Magners League officials will meet this week to begin discussions on how to make the tournament more competitive with the introduction of end-of-season play-offs high on the agenda.

Since the World Cup there has been a growing realisation in all three Celtic countries that pampering leading players has been counter-productive in terms of preparing them for pan-European and international rugby.

Thursday's meeting will be the Celtic Rugby Board's first since the event in which Ireland and Wales were knocked out after the pool stages, leaving Scotland as the three nations' lone representatives in the quarter-finals.

Since then there has been much attention paid to how England and France, whose domestic competitions are much tougher and more cut-throat, out-performed their Six Nations rivals.

David Jordan, the Magners League tournament director, is expecting a change of tone from some quarters when the representatives convene. "I think issues such as the intensity of the competition and the structure of the competition will be under discussion with a view to taking it forward to another stage," he said.

"What we have achieved particularly since Magners came on board as title sponsors has been to significantly raise the profile and the stature of the tournament. That, however, has in turn raised expectations of our teams to compete against those from other countries."

Instead, there has been a significant drop off so far this season, with just five wins registered by Celtic teams in 18 matches played in the first two rounds of the Heineken Cup, just 18 months after Munster's apparent breakthrough when they lifted the trophy in 2006.

"Last year our teams won seven of their eight first round matches so it could be there has been a bit of a hangover from the rugby World Cup.

It's hard to put a finger on it," Jordan said. "However, we ought to be looking ahead to see what steps we need to take to further our individual and collective goals."

He added: "I think there's a realisation that perhaps wrapping players in cotton wool is not the way to do it.

"Another example of that is New Zealand's performance at the rugby World Cup after players had been taken out of domestic competition for a year. Tournaments like the rugby World Cup are about winning, not playing style, so it is about how you learn that and many would say it is through playing intense matches."

It was perhaps also significant that while the All Blacks were being protected by their management through this World Cup year, it was the South Africans who got it right, getting two teams into the Super 14 final for the first time before winning the World Cup.

With that in mind, the Magners League looks set to look at devices such as end-of-season play-offs and opening up European qualification so that individual countries do not have guaranteed numbers of places.

Jordan was not prepared to discuss the detail of any proposals that might be put forward.

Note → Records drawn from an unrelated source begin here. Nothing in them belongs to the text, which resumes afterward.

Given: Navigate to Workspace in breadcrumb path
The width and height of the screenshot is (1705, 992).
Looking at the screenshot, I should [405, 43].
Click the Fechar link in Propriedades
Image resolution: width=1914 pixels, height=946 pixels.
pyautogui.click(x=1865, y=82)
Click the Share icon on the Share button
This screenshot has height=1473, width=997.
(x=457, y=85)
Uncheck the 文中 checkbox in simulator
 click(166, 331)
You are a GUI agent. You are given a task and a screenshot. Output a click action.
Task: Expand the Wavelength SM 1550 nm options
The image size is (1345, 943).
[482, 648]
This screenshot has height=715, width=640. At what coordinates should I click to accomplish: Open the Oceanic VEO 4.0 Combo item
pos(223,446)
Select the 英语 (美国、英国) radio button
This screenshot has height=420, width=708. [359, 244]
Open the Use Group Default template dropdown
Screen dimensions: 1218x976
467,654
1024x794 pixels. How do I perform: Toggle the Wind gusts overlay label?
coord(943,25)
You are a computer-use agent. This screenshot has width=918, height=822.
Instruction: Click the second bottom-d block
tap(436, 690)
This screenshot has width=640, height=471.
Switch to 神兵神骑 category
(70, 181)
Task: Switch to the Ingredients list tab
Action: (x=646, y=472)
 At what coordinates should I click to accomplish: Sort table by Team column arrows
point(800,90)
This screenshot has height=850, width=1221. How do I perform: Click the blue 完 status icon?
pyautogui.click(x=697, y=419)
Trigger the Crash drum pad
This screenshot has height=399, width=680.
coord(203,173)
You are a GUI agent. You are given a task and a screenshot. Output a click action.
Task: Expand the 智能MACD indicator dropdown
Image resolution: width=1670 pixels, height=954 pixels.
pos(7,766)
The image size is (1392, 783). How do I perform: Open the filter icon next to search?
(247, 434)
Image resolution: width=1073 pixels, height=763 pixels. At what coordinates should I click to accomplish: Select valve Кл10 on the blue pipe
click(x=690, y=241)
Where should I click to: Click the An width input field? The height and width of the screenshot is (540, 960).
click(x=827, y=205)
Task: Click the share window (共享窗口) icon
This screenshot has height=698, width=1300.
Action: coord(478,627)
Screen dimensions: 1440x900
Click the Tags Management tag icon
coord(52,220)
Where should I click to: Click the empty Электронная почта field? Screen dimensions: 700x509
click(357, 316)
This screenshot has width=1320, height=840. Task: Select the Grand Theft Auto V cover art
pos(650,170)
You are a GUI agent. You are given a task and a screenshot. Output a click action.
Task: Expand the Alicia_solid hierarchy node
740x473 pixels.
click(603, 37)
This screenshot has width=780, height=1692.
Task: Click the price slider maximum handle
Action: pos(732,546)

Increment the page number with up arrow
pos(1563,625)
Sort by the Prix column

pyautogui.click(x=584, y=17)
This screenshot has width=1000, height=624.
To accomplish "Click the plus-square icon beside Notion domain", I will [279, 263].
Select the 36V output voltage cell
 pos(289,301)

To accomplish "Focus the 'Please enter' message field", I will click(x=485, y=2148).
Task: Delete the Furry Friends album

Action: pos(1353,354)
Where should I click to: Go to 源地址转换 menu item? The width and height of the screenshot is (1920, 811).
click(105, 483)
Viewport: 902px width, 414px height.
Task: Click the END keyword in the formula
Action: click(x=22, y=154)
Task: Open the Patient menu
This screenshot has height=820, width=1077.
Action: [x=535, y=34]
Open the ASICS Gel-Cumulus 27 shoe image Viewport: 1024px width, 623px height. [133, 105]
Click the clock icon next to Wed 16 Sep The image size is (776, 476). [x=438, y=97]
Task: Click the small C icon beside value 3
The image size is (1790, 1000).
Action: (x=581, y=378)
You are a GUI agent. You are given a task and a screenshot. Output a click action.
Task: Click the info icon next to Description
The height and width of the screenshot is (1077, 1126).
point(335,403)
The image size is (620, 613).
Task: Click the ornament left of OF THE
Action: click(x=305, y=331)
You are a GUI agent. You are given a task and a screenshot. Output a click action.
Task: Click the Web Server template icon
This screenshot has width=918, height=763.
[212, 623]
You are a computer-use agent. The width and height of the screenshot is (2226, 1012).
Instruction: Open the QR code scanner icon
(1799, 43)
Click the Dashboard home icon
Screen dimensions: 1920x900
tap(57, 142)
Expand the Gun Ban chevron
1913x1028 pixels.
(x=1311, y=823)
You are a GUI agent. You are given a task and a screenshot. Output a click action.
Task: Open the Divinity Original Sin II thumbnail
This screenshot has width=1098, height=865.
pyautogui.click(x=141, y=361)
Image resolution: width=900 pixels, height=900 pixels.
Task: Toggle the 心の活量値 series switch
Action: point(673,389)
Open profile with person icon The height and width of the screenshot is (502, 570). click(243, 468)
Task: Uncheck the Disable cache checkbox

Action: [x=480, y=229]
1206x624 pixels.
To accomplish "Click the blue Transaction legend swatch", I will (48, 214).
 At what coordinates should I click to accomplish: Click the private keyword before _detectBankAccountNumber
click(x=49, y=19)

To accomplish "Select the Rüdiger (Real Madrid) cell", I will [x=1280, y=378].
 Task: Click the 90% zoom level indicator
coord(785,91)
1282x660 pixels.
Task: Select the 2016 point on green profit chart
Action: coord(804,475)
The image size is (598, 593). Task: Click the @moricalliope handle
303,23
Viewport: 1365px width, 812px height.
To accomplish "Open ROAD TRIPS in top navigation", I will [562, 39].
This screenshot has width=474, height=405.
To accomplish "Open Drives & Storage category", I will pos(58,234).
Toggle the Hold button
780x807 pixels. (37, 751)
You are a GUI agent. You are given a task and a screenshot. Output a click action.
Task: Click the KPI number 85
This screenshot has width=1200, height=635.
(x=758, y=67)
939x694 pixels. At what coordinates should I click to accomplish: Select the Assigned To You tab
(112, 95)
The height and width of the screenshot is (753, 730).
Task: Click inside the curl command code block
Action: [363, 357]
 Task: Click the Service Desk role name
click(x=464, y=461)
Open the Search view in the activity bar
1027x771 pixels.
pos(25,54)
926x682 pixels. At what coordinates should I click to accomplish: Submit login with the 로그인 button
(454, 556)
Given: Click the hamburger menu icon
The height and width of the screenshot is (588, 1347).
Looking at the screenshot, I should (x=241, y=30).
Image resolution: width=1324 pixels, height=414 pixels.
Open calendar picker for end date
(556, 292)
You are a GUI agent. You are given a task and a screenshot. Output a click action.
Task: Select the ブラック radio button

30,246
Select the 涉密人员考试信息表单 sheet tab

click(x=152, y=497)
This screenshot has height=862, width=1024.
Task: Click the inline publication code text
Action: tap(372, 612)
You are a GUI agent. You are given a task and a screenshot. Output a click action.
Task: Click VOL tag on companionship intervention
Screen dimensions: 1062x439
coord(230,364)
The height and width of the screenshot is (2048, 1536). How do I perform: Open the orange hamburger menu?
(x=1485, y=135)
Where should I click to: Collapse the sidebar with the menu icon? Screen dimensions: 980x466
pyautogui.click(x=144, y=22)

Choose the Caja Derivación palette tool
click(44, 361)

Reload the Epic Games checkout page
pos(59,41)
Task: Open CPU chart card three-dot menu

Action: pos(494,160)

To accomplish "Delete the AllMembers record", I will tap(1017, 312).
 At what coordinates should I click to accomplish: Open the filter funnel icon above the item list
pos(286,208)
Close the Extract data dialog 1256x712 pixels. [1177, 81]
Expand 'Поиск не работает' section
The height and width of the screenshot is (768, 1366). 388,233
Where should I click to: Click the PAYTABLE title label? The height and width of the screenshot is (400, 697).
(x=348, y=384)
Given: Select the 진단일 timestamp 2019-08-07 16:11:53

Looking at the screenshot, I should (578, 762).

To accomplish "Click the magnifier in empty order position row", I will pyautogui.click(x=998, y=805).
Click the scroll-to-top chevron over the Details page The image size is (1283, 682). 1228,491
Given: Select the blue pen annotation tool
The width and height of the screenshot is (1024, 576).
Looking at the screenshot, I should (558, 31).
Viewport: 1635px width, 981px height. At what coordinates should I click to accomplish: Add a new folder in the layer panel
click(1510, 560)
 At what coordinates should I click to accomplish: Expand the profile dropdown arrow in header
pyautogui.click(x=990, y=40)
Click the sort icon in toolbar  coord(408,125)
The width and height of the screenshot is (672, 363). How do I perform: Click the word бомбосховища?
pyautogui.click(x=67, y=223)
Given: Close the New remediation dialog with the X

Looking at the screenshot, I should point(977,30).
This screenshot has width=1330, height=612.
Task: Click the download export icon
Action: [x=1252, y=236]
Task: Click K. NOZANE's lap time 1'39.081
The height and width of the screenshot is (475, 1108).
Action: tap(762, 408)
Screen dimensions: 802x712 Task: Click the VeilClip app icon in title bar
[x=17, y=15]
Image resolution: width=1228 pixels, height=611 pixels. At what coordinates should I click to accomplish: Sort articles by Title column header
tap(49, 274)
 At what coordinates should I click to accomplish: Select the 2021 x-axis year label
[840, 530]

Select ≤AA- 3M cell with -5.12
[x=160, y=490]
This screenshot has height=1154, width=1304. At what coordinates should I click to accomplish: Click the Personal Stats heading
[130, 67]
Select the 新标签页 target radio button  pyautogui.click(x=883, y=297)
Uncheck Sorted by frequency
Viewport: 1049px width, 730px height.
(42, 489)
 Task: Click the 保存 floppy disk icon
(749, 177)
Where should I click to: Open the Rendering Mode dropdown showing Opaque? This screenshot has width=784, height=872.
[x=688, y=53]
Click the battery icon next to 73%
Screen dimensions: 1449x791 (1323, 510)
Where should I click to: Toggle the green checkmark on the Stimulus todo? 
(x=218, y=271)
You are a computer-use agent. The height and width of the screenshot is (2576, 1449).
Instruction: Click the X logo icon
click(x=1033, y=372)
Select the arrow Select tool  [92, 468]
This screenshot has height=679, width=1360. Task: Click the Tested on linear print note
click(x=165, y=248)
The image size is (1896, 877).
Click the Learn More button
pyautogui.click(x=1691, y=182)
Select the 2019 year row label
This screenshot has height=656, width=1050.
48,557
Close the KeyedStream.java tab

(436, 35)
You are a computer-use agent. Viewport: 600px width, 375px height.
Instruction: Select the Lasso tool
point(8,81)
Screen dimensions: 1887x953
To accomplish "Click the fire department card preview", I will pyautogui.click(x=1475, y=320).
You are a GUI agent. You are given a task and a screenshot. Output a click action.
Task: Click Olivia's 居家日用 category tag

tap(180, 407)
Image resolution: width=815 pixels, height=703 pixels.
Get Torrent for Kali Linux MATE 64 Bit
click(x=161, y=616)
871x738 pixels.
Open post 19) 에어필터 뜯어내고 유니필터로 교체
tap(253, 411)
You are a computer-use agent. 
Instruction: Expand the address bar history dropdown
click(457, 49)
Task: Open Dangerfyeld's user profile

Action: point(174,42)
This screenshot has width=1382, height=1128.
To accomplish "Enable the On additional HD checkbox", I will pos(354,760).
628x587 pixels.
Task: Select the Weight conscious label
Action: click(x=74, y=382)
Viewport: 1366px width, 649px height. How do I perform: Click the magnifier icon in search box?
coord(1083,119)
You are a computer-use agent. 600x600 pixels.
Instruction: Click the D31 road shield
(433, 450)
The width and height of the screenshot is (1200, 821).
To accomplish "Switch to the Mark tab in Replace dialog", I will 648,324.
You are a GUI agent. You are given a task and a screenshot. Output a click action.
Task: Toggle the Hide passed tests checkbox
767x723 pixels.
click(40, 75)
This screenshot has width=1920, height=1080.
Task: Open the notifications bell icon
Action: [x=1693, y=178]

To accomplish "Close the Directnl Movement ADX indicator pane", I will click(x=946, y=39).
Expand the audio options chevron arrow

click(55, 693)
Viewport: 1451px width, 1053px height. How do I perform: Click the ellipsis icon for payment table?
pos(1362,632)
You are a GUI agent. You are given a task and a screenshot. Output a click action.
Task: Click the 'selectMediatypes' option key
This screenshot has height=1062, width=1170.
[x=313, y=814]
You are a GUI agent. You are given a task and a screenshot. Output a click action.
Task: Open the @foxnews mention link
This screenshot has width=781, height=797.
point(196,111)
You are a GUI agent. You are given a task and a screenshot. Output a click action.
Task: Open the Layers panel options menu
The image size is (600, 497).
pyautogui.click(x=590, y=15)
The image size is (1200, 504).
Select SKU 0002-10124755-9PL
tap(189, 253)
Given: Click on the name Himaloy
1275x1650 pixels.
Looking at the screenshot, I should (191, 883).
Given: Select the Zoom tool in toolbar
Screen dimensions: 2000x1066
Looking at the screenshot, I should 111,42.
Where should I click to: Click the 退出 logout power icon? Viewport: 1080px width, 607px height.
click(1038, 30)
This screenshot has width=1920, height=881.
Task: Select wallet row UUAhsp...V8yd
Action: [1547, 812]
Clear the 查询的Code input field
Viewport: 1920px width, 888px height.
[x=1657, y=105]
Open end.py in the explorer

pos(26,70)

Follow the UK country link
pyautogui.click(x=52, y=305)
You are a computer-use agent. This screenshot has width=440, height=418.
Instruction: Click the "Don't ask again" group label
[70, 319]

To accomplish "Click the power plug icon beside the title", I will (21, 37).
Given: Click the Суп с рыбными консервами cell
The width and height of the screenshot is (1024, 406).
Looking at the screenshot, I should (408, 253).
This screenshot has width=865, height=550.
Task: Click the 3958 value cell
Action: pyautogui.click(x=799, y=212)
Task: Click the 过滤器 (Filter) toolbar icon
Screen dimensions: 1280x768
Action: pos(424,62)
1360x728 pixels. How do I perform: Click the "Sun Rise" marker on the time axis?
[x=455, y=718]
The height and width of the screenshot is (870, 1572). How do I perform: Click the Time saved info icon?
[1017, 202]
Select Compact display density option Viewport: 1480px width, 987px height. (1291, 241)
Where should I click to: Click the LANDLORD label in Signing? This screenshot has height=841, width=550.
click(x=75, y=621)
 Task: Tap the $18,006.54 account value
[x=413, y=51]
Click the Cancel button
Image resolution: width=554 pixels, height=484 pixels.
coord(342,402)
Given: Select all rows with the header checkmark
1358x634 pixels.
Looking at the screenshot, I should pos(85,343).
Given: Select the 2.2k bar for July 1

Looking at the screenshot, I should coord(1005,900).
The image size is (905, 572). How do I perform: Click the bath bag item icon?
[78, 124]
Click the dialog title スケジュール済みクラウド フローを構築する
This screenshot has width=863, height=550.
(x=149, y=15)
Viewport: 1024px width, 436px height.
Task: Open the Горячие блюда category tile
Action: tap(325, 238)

But he did indicate that while it is within the jurisdiction of the Celtic Rugby Board to introduce play-offs - albeit such a decision would have to be unanimous - it would be down to the three individual countries to sort out whether they were prepared to make changes to their rights to places in the Heineken Cup.

"Each country has been doing its own review since Rugby World Cup and it will be interesting to see how that affects discussions," said the tournament director.

"The Celtic Rugby Board certainly does not in any way try to dictate to individual unions how to run their business. I understand that there has, though, been a softening of positions regarding certain questions."

In the past the Welsh have been opposed to end of season play-offs because they believed their season was too congested, partly because of the Anglo-Welsh Cup they squeezed into the schedule just after the league's title sponsors were brought on board last year.

Yet there seems an acceptance that the sponsors as well as spectators are due greater respect in terms of the quality of teams in the Magners League.